US forces IAI out of Indian fighter competition

The United States has forced Israel Aerospace Industries (a government company) out of the bidding for a $12 billion contract to develop a multi-purpose fighter jet for India. While the ostensible reason is the possible use of American technology in the fighter jet, the real reason appears to be the desire to protect Lockheed and Boeing from competition.
What was strange with the American request was that Boeing and Lockheed Martin - the two largest US defense contractors - are also competing for the Indian deal. For this reason, Israeli officials said it was more likely that the Americans were concerned that if IAI competed for the deal with Saab, it would force the American companies to lower their prices.

A multi-role fighter, the Gripen [pictured. CiJ] is in service in Sweden, the Czech Republic, Hungary and South Africa. IAI was supposed to provide the electronic systems - radar, communications and electronic-warfare - for the plane.

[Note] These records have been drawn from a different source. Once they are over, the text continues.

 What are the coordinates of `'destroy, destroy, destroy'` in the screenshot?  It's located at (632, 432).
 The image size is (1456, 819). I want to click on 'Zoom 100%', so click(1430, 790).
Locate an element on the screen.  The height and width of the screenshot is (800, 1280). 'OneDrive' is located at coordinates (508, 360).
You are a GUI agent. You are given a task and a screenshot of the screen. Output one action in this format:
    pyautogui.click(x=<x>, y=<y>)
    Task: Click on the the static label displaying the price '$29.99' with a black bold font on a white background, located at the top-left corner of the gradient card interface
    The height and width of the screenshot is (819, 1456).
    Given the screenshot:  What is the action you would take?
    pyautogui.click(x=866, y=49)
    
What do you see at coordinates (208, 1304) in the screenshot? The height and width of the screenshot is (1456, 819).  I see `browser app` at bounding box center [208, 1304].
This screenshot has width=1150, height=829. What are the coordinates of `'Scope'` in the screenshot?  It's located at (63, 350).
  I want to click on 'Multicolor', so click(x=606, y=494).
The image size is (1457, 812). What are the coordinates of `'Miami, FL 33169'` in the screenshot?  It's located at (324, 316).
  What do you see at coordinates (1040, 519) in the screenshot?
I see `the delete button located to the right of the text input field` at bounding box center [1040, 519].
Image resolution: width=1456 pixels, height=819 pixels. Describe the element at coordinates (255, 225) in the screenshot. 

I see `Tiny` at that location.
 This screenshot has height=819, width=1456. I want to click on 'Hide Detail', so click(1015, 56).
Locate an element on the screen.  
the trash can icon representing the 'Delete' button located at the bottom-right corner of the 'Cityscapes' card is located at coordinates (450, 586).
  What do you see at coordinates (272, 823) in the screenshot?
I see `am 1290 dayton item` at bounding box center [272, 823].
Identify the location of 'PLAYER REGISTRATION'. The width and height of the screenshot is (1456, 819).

This is not the first time that an Israeli company has been forced out of a deal due to concerns that competing with American companies would endanger Israeli-US relations.

Last summer, the MoD ordered Israel Military Industries (IMI) to back down from submitting a bid for a half-a-billion dollar deal to develop and manufacture a new tank for the Turkish Armed Forces.
This sort of thing has to make you wonder whether Israel would be better off without US foreign aid and competing on its own in the arms market.

1 Comments:

At 8:07 PM, Blogger NormanF said...

US foreign aid means Israel cannot exploit new markets and make new alliances. It means Israel is the doormat of the world. With Ehud Barak running off to see Mitchell every time he asks for it, do you think Israel is respected?